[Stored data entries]
==================================================

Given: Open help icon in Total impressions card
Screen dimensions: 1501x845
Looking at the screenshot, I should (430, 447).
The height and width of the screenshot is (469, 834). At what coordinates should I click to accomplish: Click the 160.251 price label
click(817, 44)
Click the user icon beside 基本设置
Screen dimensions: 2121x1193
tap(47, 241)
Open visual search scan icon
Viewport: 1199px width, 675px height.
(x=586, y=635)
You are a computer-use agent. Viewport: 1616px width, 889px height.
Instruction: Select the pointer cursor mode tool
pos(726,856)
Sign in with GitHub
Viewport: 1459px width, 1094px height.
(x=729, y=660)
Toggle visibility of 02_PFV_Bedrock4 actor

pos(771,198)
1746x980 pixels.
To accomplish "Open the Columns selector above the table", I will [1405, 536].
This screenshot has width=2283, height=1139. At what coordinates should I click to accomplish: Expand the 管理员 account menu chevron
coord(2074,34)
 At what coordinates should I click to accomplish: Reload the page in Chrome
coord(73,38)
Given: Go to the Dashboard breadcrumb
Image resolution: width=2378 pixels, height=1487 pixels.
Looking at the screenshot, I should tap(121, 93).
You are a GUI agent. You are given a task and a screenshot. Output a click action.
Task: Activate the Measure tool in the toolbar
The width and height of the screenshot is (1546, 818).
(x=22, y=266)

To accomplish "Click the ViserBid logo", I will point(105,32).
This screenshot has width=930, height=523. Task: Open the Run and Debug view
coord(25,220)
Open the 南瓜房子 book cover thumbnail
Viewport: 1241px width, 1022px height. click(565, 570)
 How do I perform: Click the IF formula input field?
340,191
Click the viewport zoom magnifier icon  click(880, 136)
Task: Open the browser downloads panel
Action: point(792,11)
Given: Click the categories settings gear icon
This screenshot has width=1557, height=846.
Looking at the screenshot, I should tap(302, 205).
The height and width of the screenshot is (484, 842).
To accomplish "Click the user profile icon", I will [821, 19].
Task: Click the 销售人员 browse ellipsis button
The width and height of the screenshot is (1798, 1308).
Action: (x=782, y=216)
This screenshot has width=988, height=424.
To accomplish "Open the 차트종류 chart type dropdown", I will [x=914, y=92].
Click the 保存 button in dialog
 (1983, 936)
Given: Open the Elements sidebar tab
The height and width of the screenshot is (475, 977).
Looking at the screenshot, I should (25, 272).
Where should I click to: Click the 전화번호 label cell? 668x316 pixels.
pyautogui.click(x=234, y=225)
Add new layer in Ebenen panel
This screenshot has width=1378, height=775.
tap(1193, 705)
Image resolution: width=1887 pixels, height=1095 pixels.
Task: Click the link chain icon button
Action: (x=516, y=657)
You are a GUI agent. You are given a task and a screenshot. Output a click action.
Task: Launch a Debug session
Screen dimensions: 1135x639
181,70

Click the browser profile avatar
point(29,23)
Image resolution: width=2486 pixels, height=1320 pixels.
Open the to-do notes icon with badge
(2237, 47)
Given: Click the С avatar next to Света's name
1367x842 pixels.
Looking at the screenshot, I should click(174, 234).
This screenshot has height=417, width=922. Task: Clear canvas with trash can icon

==================================================

- _Assigned task_
If a line in the data holds the word "user", count it, then state the total alone.

- _Response to this exercise_
2